Directions for this task => If a line in the records below contains the word "agent", return that line.

Records for processing =>
◆ ◆ ◆

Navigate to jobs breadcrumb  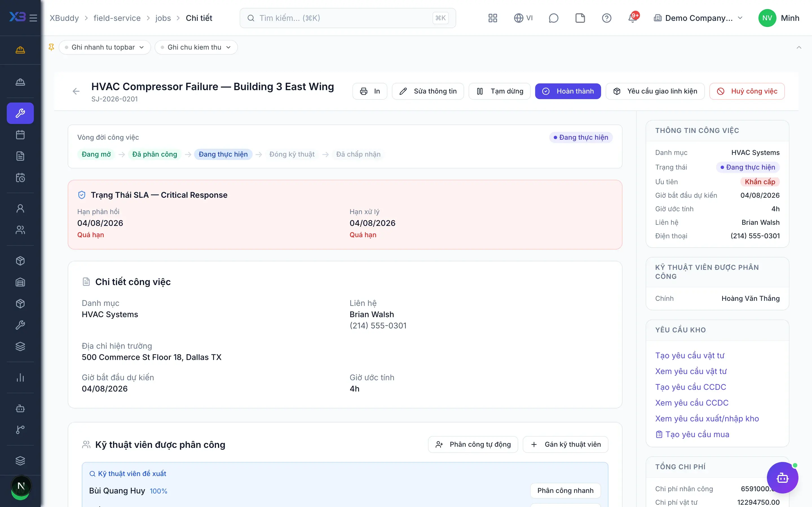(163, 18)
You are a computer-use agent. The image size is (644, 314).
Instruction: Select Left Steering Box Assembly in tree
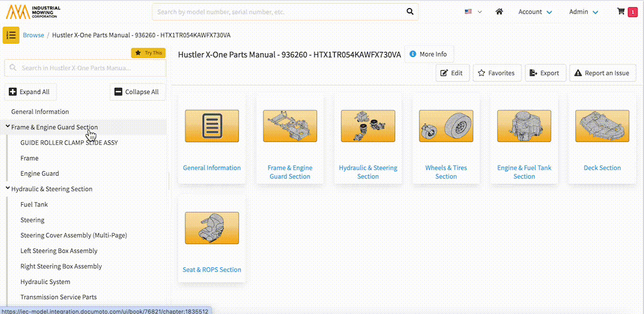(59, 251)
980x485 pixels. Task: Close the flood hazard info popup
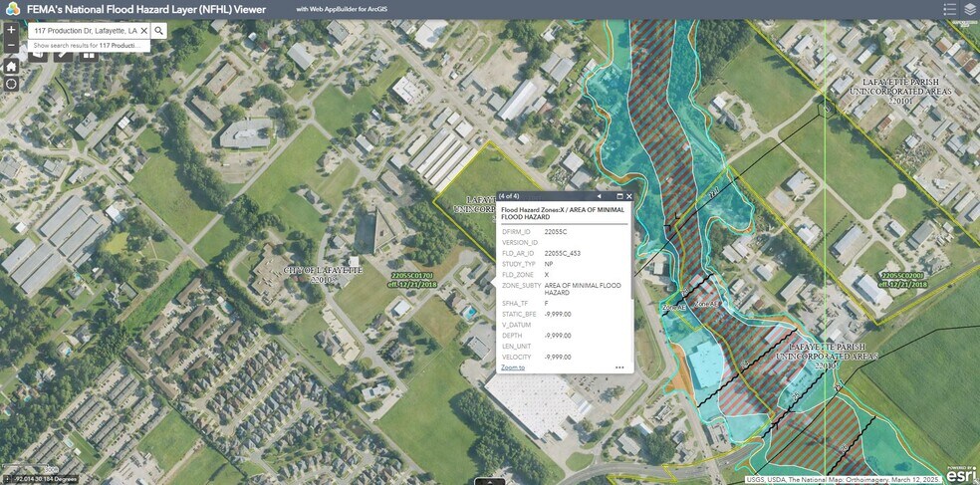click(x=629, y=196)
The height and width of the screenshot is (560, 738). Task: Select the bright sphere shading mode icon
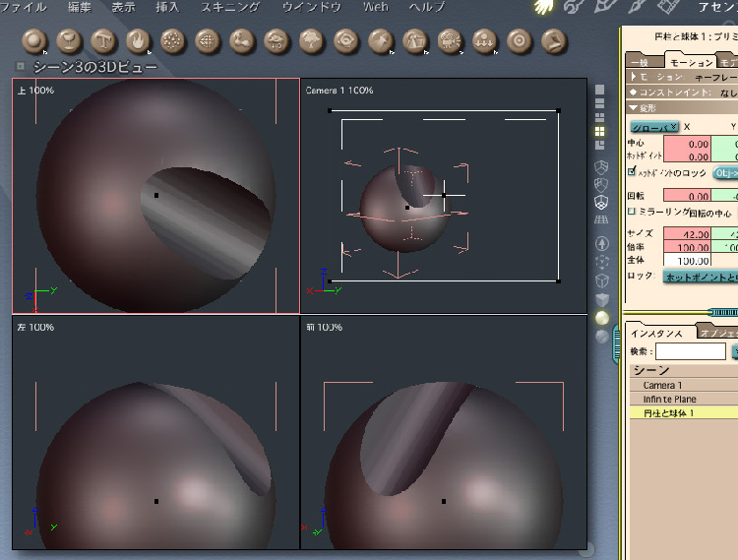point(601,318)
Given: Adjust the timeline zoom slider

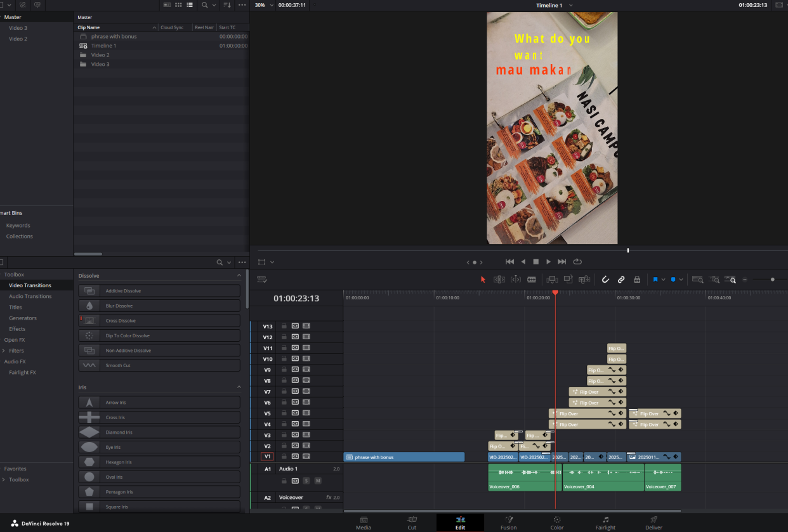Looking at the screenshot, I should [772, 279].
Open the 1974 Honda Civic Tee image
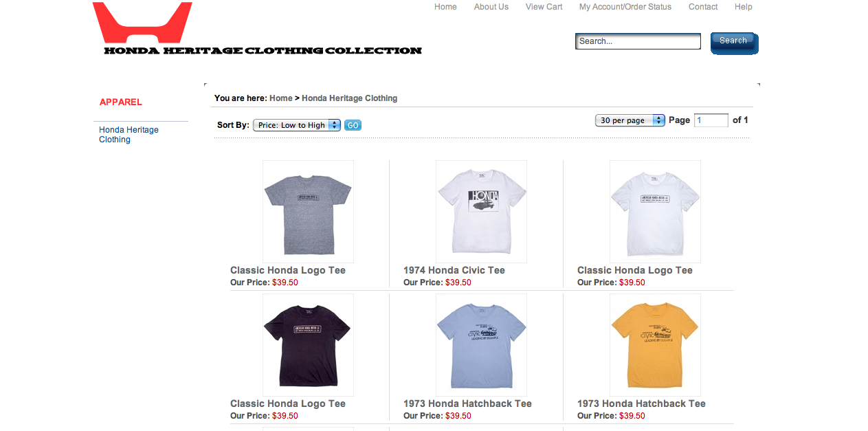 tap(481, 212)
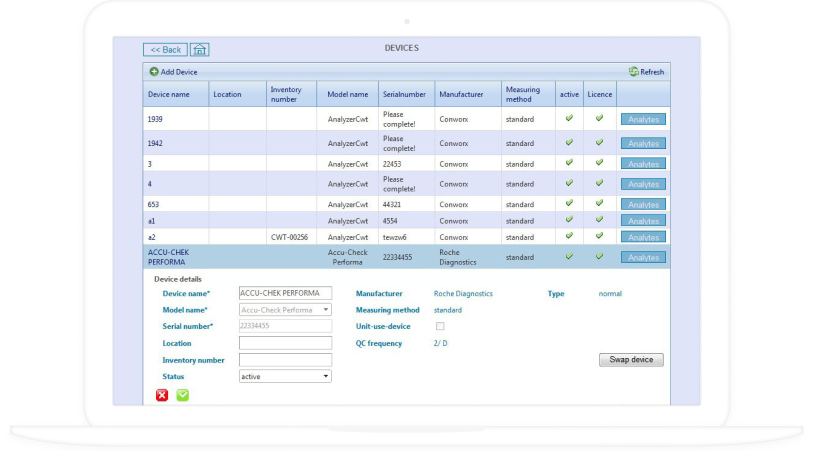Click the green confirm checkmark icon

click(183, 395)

◆ ◆ ◆

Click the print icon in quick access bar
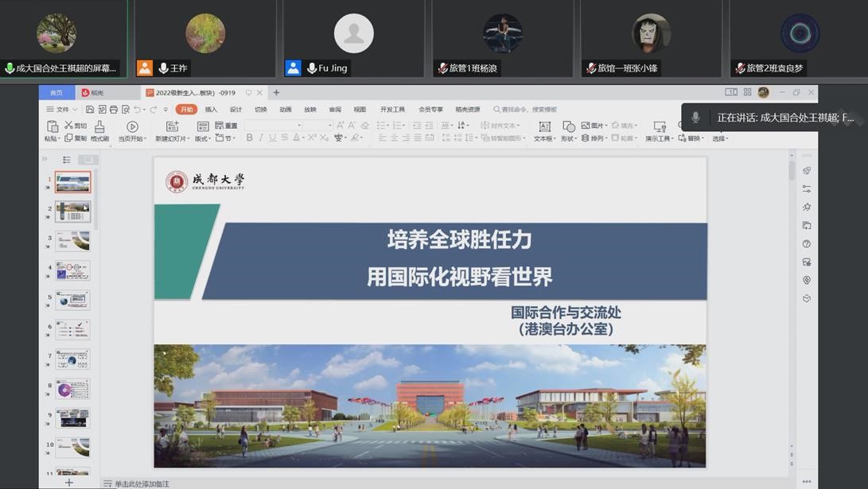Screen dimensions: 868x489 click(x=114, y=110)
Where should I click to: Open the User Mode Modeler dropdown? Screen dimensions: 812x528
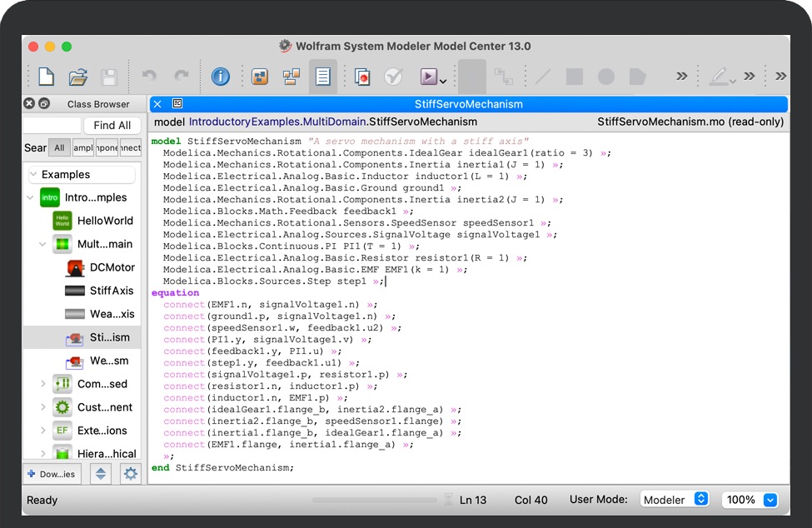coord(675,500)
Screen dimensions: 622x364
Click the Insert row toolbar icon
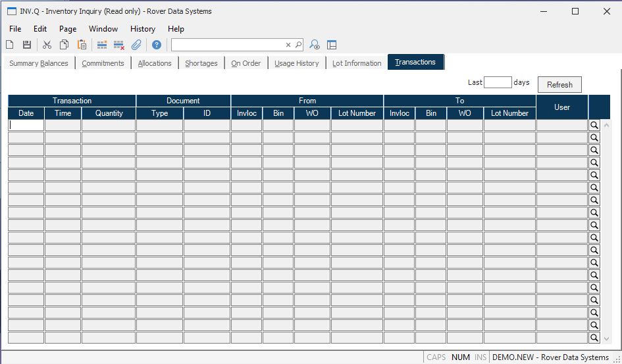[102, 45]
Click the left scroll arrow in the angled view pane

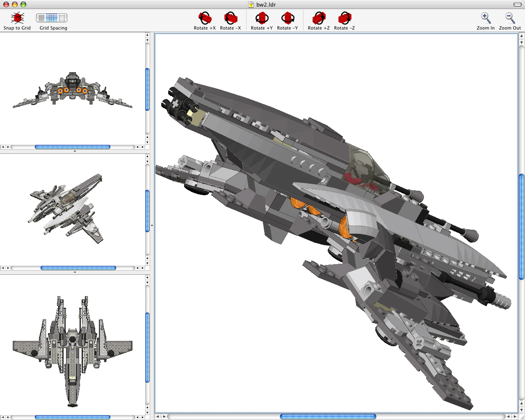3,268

◆ ◆ ◆

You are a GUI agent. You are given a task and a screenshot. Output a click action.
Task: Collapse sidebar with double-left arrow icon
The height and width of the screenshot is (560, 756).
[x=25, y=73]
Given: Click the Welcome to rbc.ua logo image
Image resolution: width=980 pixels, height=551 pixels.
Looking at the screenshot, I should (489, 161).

◆ ◆ ◆

Answer to the exercise =>
You are a computer-use agent. The image size is (644, 314).
You are a GUI agent. You are given a task and a screenshot. Output a click action.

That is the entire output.